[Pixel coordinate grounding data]
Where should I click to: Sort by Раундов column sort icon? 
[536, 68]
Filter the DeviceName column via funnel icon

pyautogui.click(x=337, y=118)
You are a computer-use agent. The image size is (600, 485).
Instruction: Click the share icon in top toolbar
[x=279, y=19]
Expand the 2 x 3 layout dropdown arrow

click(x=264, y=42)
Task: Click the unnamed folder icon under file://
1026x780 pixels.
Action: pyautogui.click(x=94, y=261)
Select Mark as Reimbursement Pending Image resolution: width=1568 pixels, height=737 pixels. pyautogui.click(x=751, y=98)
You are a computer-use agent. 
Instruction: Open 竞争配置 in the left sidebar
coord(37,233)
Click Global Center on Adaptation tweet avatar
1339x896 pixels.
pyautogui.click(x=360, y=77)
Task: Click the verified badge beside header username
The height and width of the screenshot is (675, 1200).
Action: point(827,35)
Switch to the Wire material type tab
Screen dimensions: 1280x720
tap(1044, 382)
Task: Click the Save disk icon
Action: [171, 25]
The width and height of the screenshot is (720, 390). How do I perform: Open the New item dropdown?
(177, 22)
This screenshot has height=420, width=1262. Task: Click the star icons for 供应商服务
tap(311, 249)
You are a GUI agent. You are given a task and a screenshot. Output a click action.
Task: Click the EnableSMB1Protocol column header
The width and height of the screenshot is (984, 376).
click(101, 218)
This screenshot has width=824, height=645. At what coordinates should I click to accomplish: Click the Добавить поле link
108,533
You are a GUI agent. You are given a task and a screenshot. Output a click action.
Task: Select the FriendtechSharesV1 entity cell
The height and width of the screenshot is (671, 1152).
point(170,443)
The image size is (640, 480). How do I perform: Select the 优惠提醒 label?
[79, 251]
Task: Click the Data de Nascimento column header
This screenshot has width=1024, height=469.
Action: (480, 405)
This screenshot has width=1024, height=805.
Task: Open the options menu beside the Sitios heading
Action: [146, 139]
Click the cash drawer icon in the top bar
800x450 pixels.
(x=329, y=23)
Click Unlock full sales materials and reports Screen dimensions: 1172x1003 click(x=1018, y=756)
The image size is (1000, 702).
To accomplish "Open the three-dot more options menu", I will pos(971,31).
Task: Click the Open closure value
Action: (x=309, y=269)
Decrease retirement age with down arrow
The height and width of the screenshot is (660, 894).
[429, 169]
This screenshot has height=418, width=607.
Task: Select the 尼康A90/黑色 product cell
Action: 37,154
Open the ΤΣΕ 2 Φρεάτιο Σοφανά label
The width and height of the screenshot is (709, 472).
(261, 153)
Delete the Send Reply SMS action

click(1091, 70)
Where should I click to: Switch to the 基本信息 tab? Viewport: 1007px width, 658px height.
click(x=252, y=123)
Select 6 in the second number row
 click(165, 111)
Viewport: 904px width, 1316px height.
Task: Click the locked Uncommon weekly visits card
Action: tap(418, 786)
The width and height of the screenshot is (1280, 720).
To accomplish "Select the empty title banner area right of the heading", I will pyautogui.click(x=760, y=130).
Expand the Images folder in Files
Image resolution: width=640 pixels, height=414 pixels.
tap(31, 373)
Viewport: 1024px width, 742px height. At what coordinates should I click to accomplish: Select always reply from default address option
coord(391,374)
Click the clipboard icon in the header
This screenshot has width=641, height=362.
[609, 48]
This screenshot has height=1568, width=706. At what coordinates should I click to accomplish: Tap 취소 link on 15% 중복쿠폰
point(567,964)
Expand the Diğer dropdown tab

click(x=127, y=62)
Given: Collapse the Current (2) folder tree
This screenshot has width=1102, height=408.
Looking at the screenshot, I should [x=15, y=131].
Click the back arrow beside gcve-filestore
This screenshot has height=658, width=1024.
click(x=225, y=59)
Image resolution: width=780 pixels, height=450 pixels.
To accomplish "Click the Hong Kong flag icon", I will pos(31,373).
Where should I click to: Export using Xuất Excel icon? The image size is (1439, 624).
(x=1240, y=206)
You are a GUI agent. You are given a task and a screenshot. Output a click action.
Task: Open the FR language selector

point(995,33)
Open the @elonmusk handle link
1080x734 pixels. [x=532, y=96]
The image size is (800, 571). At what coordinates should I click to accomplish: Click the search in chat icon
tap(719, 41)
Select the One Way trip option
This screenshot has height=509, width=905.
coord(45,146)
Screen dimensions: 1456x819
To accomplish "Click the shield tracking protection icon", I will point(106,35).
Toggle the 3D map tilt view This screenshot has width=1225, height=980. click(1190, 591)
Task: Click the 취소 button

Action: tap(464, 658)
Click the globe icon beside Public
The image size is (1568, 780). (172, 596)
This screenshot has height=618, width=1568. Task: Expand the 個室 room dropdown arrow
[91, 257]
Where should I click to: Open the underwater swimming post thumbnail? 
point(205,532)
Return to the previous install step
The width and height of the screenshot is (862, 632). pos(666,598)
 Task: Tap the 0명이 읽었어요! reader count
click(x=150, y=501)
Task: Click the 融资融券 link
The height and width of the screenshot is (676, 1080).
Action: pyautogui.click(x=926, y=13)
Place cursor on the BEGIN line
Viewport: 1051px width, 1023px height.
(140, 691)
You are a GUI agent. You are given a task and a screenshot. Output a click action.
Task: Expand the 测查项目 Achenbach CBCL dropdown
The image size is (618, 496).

TO DO:
Write the entries out once more, exactly as given.

RESULT:
Where should I click to: Sort by Раундов column sort icon? 
[536, 68]
Filter the DeviceName column via funnel icon

pyautogui.click(x=337, y=118)
You are a computer-use agent. The image size is (600, 485).
Instruction: Click the share icon in top toolbar
[x=279, y=19]
Expand the 2 x 3 layout dropdown arrow

click(x=264, y=42)
Task: Click the unnamed folder icon under file://
1026x780 pixels.
Action: pyautogui.click(x=94, y=261)
Select Mark as Reimbursement Pending Image resolution: width=1568 pixels, height=737 pixels. pyautogui.click(x=751, y=98)
You are a computer-use agent. 
Instruction: Open 竞争配置 in the left sidebar
coord(37,233)
Click Global Center on Adaptation tweet avatar
1339x896 pixels.
pyautogui.click(x=360, y=77)
Task: Click the verified badge beside header username
The height and width of the screenshot is (675, 1200).
Action: point(827,35)
Switch to the Wire material type tab
Screen dimensions: 1280x720
tap(1044, 382)
Task: Click the Save disk icon
Action: [171, 25]
The width and height of the screenshot is (720, 390). How do I perform: Open the New item dropdown?
(177, 22)
This screenshot has height=420, width=1262. Task: Click the star icons for 供应商服务
tap(311, 249)
You are a GUI agent. You are given a task and a screenshot. Output a click action.
Task: Click the EnableSMB1Protocol column header
The width and height of the screenshot is (984, 376).
click(101, 218)
This screenshot has width=824, height=645. At what coordinates should I click to accomplish: Click the Добавить поле link
108,533
You are a GUI agent. You are given a task and a screenshot. Output a click action.
Task: Select the FriendtechSharesV1 entity cell
The height and width of the screenshot is (671, 1152).
point(170,443)
The image size is (640, 480). How do I perform: Select the 优惠提醒 label?
[79, 251]
Task: Click the Data de Nascimento column header
This screenshot has width=1024, height=469.
Action: (480, 405)
This screenshot has width=1024, height=805.
Task: Open the options menu beside the Sitios heading
Action: [146, 139]
Click the cash drawer icon in the top bar
800x450 pixels.
(x=329, y=23)
Click Unlock full sales materials and reports Screen dimensions: 1172x1003 click(x=1018, y=756)
The image size is (1000, 702).
To accomplish "Open the three-dot more options menu", I will pos(971,31).
Task: Click the Open closure value
Action: (x=309, y=269)
Decrease retirement age with down arrow
The height and width of the screenshot is (660, 894).
[429, 169]
This screenshot has height=418, width=607.
Task: Select the 尼康A90/黑色 product cell
Action: 37,154
Open the ΤΣΕ 2 Φρεάτιο Σοφανά label
The width and height of the screenshot is (709, 472).
(261, 153)
Delete the Send Reply SMS action

click(1091, 70)
Where should I click to: Switch to the 基本信息 tab? Viewport: 1007px width, 658px height.
click(x=252, y=123)
Select 6 in the second number row
 click(165, 111)
Viewport: 904px width, 1316px height.
Task: Click the locked Uncommon weekly visits card
Action: tap(418, 786)
The width and height of the screenshot is (1280, 720).
To accomplish "Select the empty title banner area right of the heading", I will pyautogui.click(x=760, y=130).
Expand the Images folder in Files
Image resolution: width=640 pixels, height=414 pixels.
tap(31, 373)
Viewport: 1024px width, 742px height. At what coordinates should I click to accomplish: Select always reply from default address option
coord(391,374)
Click the clipboard icon in the header
This screenshot has width=641, height=362.
[609, 48]
This screenshot has height=1568, width=706. At what coordinates should I click to accomplish: Tap 취소 link on 15% 중복쿠폰
point(567,964)
Expand the Diğer dropdown tab

click(x=127, y=62)
Given: Collapse the Current (2) folder tree
This screenshot has width=1102, height=408.
Looking at the screenshot, I should [x=15, y=131].
Click the back arrow beside gcve-filestore
This screenshot has height=658, width=1024.
click(x=225, y=59)
Image resolution: width=780 pixels, height=450 pixels.
To accomplish "Click the Hong Kong flag icon", I will pos(31,373).
Where should I click to: Export using Xuất Excel icon? The image size is (1439, 624).
(x=1240, y=206)
You are a GUI agent. You are given a task and a screenshot. Output a click action.
Task: Open the FR language selector

point(995,33)
Open the @elonmusk handle link
1080x734 pixels. [x=532, y=96]
The image size is (800, 571). At what coordinates should I click to accomplish: Click the search in chat icon
tap(719, 41)
Select the One Way trip option
This screenshot has height=509, width=905.
coord(45,146)
Screen dimensions: 1456x819
To accomplish "Click the shield tracking protection icon", I will point(106,35).
Toggle the 3D map tilt view This screenshot has width=1225, height=980. click(1190, 591)
Task: Click the 취소 button

Action: tap(464, 658)
Click the globe icon beside Public
The image size is (1568, 780). (172, 596)
This screenshot has height=618, width=1568. Task: Expand the 個室 room dropdown arrow
[91, 257]
Where should I click to: Open the underwater swimming post thumbnail? 
point(205,532)
Return to the previous install step
The width and height of the screenshot is (862, 632). pos(666,598)
 Task: Tap the 0명이 읽었어요! reader count
click(x=150, y=501)
Task: Click the 融资融券 link
The height and width of the screenshot is (676, 1080).
Action: pyautogui.click(x=926, y=13)
Place cursor on the BEGIN line
Viewport: 1051px width, 1023px height.
(140, 691)
You are a GUI agent. You are given a task and a screenshot. Output a click action.
Task: Expand the 测查项目 Achenbach CBCL dropdown
The image size is (618, 496).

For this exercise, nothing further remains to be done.